Appello di pace proclamato
a Palermo

Come pellegrini ci siamo riuniti a Palermo per invocare da Dio, all'inizio del nuovo millennio, il grande dono della pace. Siamo uomini e donne di religioni diverse, provenienti da tante parti del mondo, con l'unico anelito alla pace tra tutti i popoli.

Questo nuovo secolo, già al suo inizio è stato segnato dalla violenza. Molti uomini e molte donne, presi dalla paura per il futuro, si sono lasciati trascinare nella rassegnazione e nel pessimismo. Noi, come uomini di religione e come cercatori di pace, siamo consapevoli dell'enorme potenziale di male che è racchiuso nel nostro mondo. E' facile lasciarsi trascinare dalla violenza, dallo scontro degli uni contro gli altri, dall'opposizione di un mondo contro un altro, dallo scontro di una religione e di una cultura contro un'altra.

Siamo stati raggiunti dalle montagne di sofferenza e di lamenti, a volte silenziosi, di milioni di poveri senza acqua, senza medicine, senza sicurezza, senza cibo, senza libertà, senza terra, senza i fondamentali diritti umani. E conosciamo i rischi di una vita quotidiana segnata dalla paura e dalla diffidenza verso l'altro: il dolore del mondo ci impone di cercare assieme, credenti e non, le vie della pace e della solidarietà.

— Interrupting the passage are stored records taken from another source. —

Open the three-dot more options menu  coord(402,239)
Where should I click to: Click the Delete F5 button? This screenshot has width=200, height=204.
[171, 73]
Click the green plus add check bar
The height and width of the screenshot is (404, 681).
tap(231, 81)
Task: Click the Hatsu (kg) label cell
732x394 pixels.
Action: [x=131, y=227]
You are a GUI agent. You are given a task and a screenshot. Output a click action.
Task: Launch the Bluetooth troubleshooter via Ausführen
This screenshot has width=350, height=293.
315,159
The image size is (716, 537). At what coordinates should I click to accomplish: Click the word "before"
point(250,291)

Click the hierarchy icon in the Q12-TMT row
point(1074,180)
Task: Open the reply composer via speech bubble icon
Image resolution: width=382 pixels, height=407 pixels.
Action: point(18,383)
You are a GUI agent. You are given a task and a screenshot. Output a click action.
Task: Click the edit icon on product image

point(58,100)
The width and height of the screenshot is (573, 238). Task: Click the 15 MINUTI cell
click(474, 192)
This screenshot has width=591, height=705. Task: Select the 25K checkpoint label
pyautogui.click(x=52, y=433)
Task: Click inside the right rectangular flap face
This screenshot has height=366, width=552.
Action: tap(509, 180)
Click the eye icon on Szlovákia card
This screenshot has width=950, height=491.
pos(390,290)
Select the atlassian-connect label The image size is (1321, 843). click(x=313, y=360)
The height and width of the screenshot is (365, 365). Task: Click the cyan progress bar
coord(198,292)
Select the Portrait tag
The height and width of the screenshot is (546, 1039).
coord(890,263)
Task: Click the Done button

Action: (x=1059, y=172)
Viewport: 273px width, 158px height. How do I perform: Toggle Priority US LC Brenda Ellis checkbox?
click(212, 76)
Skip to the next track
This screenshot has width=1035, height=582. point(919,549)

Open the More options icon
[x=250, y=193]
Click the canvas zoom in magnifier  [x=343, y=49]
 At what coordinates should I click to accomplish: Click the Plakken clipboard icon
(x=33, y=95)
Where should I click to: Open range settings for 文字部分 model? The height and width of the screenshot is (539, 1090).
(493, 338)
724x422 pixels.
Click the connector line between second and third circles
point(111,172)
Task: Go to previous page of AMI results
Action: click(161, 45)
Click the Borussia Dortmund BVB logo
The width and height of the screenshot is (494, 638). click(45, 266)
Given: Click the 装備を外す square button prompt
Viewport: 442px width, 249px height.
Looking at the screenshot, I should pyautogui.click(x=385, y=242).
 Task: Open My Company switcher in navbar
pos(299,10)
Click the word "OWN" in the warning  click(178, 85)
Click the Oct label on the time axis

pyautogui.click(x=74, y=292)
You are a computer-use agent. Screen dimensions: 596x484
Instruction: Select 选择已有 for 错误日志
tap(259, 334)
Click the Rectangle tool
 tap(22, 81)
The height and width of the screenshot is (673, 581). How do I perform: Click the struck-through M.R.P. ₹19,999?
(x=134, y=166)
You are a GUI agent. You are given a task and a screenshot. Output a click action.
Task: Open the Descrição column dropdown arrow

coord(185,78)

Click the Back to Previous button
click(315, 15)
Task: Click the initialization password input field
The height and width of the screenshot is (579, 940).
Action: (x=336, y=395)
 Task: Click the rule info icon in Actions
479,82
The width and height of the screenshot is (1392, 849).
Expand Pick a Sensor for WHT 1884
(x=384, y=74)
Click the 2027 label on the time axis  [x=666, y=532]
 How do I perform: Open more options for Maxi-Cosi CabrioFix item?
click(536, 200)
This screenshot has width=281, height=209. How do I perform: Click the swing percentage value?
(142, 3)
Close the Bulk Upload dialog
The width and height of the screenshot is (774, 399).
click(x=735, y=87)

Il mondo intero ha bisogno di speranza. La speranza di poter vivere con l'altro, la speranza di non essere dominati dalla memoria dei torti subiti, la speranza di costruire un mondo in cui tutti possano vivere con dignità. La globalizzazione non può essere solo la libera circolazione dei beni; deve essere anche globalizzazione della solidarietà, del dialogo, della giustizia e della sicurezza per tutti.

Ci siamo interrogati anche sulle nostre responsabilità di uomini e di donne di religione. Non vogliamo cedere alla tentazione del pessimismo che spinge tanti a chiudersi. Sentiamo ancor più urgente in questo tempo, la necessità di proseguire con decisione la via del dialogo. E' la via per superare la divisione e i conflitti. E' la via per non lasciare il mondo in balia di una globalizzazione senza volto che inevitabilmente diviene crudele. Il dialogo non lascia indifesi: protegge. Non indebolisce: rafforza. Spinge tutti a vedere il meglio dell'altro e a radicarsi nel meglio di sé. Il dialogo trasforma l'estraneo in amico e libera dal demone della violenza.

Nulla è mai perduto con il dialogo. Ed è medicina che cura nel profondo, che libera dalla patologia della memoria, che apre al futuro. A Dio chiediamo di fare crescere nel mondo l'arte del dialogo e del convivere. Il mondo intero ne ha bisogno. Non è il conflitto che salva.

Sappiamo che ci sono coloro che invocano il nome di Dio per giustificare l'odio e la violenza. Noi ancor più solennemente di ieri affermiamo: le religioni non giustificano mai l'odio e la violenza; il nome di Dio è pace. Nessuno può invocarlo per benedire la propria guerra. Solo la pace rende culto a Dio. Il culto dell'odio genera violenza e umilia la speranza.

A chi uccide e fa la guerra in nome di Dio diciamo: "Fermatevi! Non uccidete! La violenza è una sconfitta per tutti! Discutiamo insieme e Dio ci illuminerà!". A chi calpesta l'uomo e il pianeta diciamo: "In nome di Dio, rispettate il creato e ogni creatura! La loro vita è il vostro futuro e la nostra speranza".

Raccolti assieme a Palermo, nel cuore del Mediterraneo, come umili pellegrini di pace, vogliamo dire al mondo intero che nessun conflitto, nessuno odio, nessun rancore può resistere alla preghiera, al perdono e all'amore. Per questo chiediamo perdono e perdoniamo. E Dio trasformerà la diffidenza e la paura in fiducia e amicizia.

Conceda Dio al nostro secolo il dono meraviglioso della pace.